=== DATA EXTRACT ===
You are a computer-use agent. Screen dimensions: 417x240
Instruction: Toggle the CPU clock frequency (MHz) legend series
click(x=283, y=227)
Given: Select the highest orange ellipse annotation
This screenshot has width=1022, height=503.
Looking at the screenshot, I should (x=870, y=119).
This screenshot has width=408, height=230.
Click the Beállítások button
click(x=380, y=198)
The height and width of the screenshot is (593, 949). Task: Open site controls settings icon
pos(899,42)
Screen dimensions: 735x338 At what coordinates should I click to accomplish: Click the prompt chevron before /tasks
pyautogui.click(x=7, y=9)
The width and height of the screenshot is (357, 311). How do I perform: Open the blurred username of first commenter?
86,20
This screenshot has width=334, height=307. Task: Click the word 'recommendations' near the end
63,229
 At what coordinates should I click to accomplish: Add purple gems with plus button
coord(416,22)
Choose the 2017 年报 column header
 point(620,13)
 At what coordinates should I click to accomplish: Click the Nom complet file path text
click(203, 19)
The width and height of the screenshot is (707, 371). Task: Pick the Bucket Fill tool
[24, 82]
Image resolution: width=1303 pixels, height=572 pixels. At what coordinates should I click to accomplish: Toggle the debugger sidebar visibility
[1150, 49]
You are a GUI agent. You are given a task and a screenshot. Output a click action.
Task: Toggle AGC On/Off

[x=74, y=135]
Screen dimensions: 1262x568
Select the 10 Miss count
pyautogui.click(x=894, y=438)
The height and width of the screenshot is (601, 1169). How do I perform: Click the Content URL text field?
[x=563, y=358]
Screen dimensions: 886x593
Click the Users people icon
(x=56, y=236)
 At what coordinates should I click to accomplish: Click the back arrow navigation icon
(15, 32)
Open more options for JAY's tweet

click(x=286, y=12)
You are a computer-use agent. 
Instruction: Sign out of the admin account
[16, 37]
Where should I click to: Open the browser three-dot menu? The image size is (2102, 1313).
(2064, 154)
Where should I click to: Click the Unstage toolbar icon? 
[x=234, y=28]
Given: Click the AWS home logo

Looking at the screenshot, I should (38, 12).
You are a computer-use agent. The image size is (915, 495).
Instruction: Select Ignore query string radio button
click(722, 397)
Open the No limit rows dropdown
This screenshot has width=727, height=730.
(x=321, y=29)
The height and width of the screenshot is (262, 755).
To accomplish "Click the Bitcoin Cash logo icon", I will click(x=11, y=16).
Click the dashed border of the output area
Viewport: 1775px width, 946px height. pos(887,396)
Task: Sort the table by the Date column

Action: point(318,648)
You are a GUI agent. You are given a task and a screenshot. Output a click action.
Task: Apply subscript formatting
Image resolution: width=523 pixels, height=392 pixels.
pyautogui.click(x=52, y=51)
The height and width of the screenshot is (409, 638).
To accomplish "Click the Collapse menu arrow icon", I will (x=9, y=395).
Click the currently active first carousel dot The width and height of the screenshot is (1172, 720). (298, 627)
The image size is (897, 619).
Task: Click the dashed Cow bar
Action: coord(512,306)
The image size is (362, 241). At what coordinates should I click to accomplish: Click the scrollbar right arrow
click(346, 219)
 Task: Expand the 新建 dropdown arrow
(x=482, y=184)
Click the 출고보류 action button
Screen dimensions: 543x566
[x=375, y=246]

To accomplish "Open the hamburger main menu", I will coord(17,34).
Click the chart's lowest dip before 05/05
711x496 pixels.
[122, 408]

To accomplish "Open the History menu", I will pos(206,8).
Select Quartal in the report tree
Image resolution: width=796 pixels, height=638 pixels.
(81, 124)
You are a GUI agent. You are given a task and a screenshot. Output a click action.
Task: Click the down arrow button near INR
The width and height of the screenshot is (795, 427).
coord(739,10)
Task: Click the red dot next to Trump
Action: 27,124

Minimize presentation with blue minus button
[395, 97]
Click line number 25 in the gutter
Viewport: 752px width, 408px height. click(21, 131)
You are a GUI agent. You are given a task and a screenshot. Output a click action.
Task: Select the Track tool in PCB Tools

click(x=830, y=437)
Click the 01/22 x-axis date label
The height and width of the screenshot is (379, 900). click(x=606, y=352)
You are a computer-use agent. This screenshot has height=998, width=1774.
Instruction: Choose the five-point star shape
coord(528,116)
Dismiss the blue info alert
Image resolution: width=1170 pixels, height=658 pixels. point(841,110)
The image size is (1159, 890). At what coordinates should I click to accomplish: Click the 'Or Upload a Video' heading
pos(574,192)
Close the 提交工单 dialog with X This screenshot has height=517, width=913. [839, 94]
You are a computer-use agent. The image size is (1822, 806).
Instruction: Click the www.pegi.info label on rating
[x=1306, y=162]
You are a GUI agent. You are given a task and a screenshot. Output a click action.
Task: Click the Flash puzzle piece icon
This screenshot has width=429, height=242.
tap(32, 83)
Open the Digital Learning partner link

=== WORK TO DO ===
Locate every line in the material above that contains the word "Where" with matching case, and copy each of those lines.

=== COMPLETE RESPONSE ===
Where should I click to: Open the browser three-dot menu? The image size is (2102, 1313).
Where should I click to: Click the Unstage toolbar icon? 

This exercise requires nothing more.